Case in point: The term “Water Wars” is often thrown around in describing the current conflict over water resources between Georgia, Alabama and Florida (not to mention a number of other places around the world). In fact, Linda Armstrong’s installation piece goes by that very title (pictured above, and currently up in the Still Water exhibit), and the work’s name is derived from the many headlines detailing these conflicts occurring all over the globe.

Based upon the concept of the linguistic construct, or the theory that the very words we choose to describe a situation impact the way in which we understand and deal with that situation, Dr. Chu posed the following questions: What if our governing bodies were female-lead? Would this change the way we understood and dealt with this conflict? (Would it even be considered a conflict?)

Perhaps surprisingly for an all-female institution of higher education, the response of the audience seemed to be largely one of doubt, silence, and a good part resistance.

While we may acknowledge that to simply say “A woman would have done it differently,” would be a generalization, and does little to explain the how and why of the matter, it remains for me an interesting and exciting mental exercise to wonder, “How might a woman (or any individual with historically less political sway than the average white, male, upper-class politician), approach this issue?”

(I don’t mean to diss white, male, upper-class folks here, only to consider the potential benefit of heteroglossia within our political system.)

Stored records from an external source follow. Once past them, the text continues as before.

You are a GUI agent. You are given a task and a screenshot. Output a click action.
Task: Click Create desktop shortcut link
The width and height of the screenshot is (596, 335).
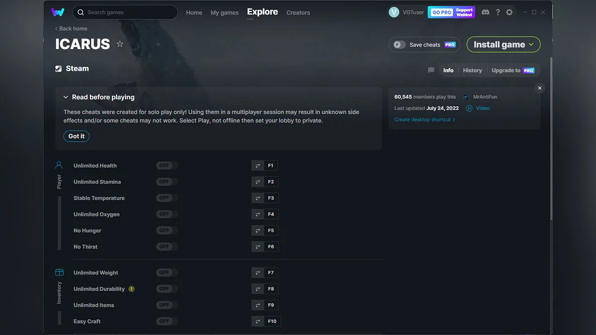coord(424,120)
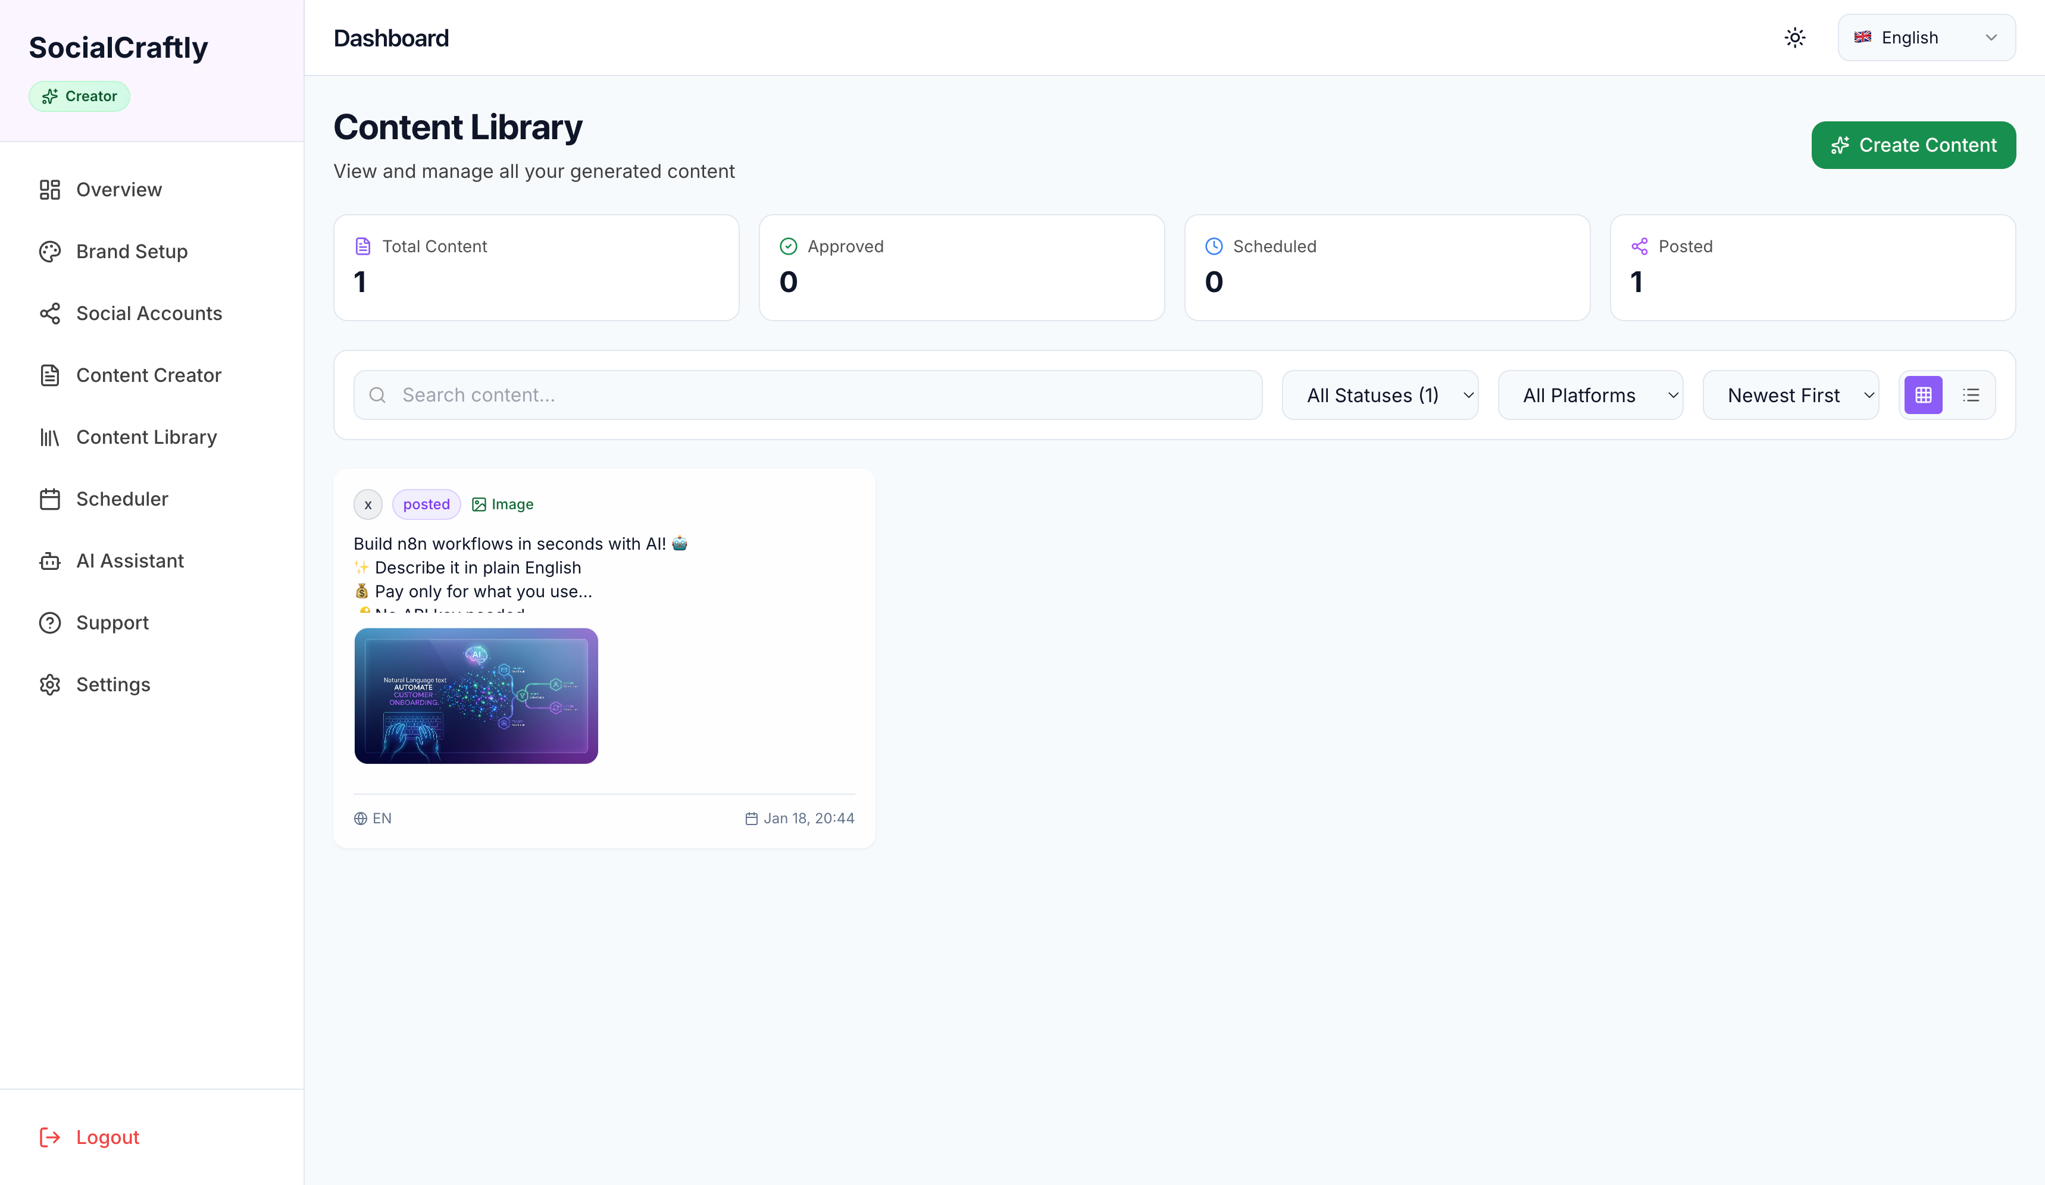Screen dimensions: 2045x1185
Task: Open the All Platforms filter dropdown
Action: pyautogui.click(x=1591, y=395)
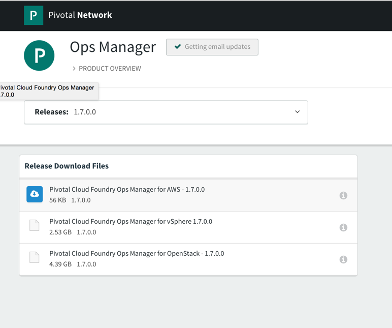This screenshot has height=328, width=392.
Task: Click the Ops Manager page title
Action: click(x=113, y=47)
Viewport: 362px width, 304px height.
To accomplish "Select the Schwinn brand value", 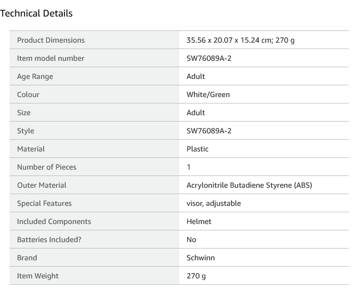I will (201, 258).
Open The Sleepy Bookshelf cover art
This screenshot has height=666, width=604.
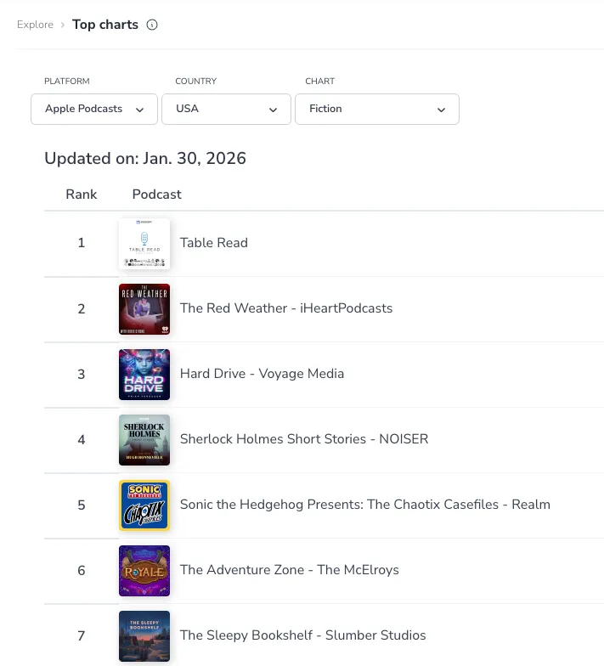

So, would a female governor handle the current water situation differently? Depends on the individual woman, right? Myself, I think that we could definitely benefit from framing this issue differently. We know we have one watershed, and we have to learn how to share it between three states. Let’s start there: SHARE. How can the governors of each of these states hold their citizenry more accountable for their own personal water use? Educate us on the fact that our individual water usage doesn’t just impact our water bill, but a community of people spread across three states? Do we really need to be pitted against our friends and family across state lines in claiming that our water needs are truly higher, more dire?